Response of a concentrated monoclonal antibody formulation to high shear

Abstract

There is concern that shear could cause protein unfolding or aggregation during commercial biopharmaceutical production. In this work we exposed two concentrated immunoglobulin-G1 (IgG1) monoclonal antibody (mAb, at >100 mg/mL) formulations to shear rates between 20,000 and 250,000 s(-1) for between 5 min and 30 ms using a parallel-plate and capillary rheometer, respectively. The maximum shear and force exposures were far in excess of those expected during normal processing operations (20,000 s(-1) and 0.06 pN, respectively). We used multiple characterization techniques to determine if there was any detectable aggregation. We found that shear alone did not cause aggregation, but that prolonged exposure to shear in the stainless steel parallel-plate rheometer caused a very minor reversible aggregation (<0.3%).
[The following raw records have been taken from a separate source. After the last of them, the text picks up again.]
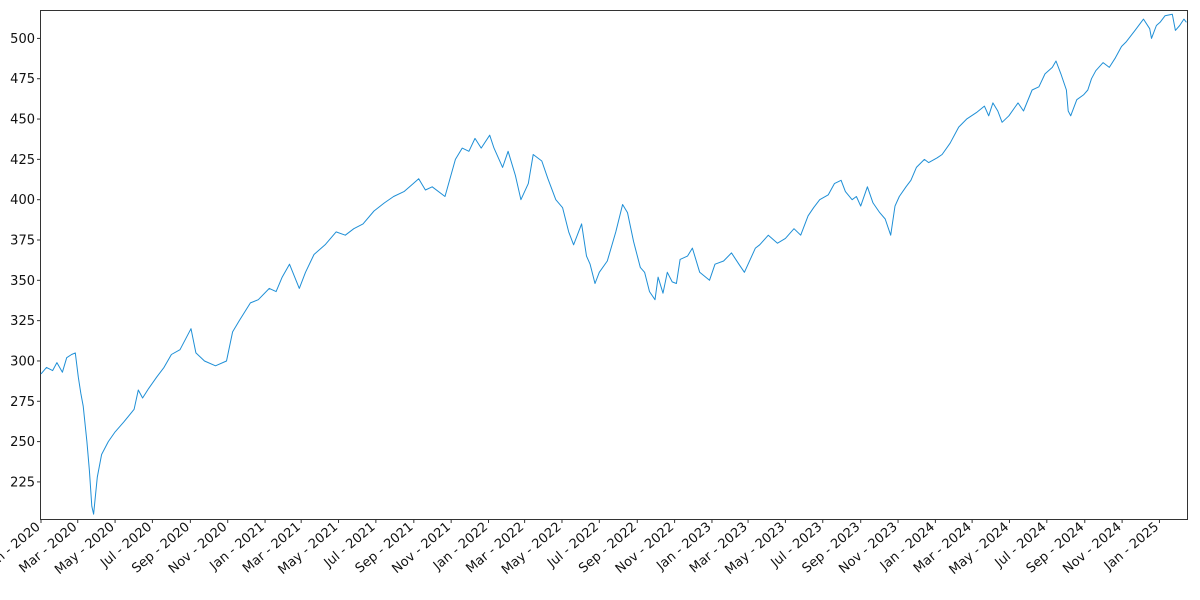 The height and width of the screenshot is (600, 1200). Describe the element at coordinates (22, 322) in the screenshot. I see `y-tick-label: 325` at that location.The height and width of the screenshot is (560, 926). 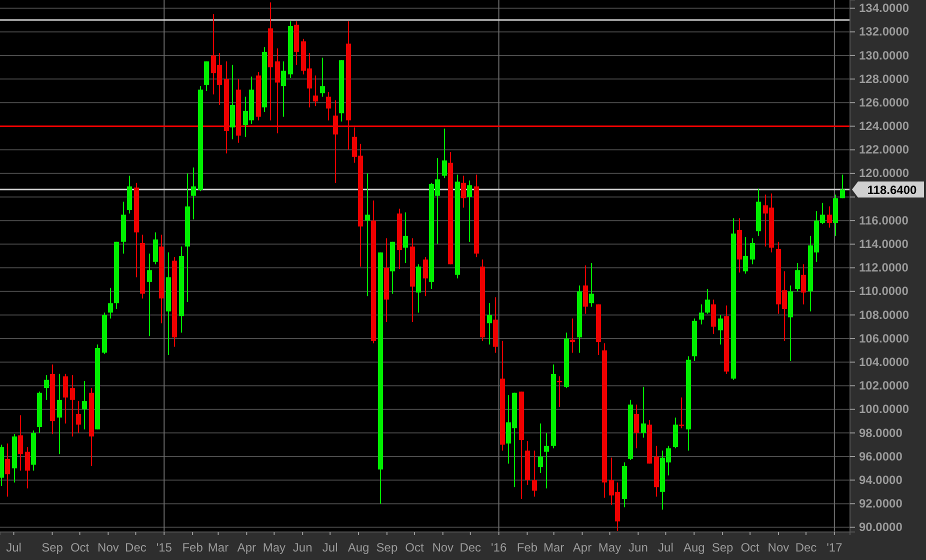 I want to click on y-tick-label: 90.0000, so click(x=881, y=527).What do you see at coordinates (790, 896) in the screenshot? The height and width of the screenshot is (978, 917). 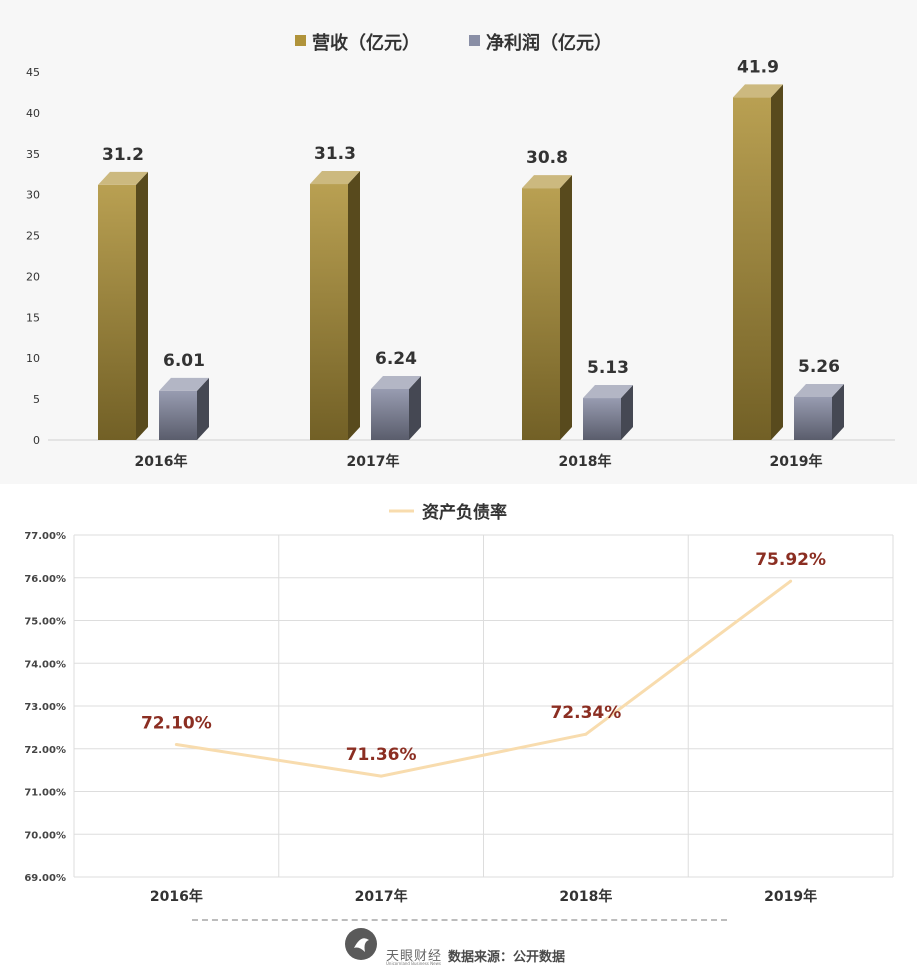 I see `line-x-tick-label: 2019年` at bounding box center [790, 896].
Additionally, shear did not alter aggregate populations in formulations containing 17% preformed heat-induced aggregates of a mAb. We calculate that the forces applied to a protein by production shear exposures (<0.06 pN) are small when compared with the 140 pN force expected at the air-water interface or the 20-150 pN forces required to mechanically unfold proteins described in the atomic force microscope (AFM) literature. Therefore, we suggest that in many cases, air-bubble entrainment, adsorption to solid surfaces (with possible shear synergy), contamination by particulates, or pump cavitation stresses could be much more important causes of aggregation than shear exposure during production.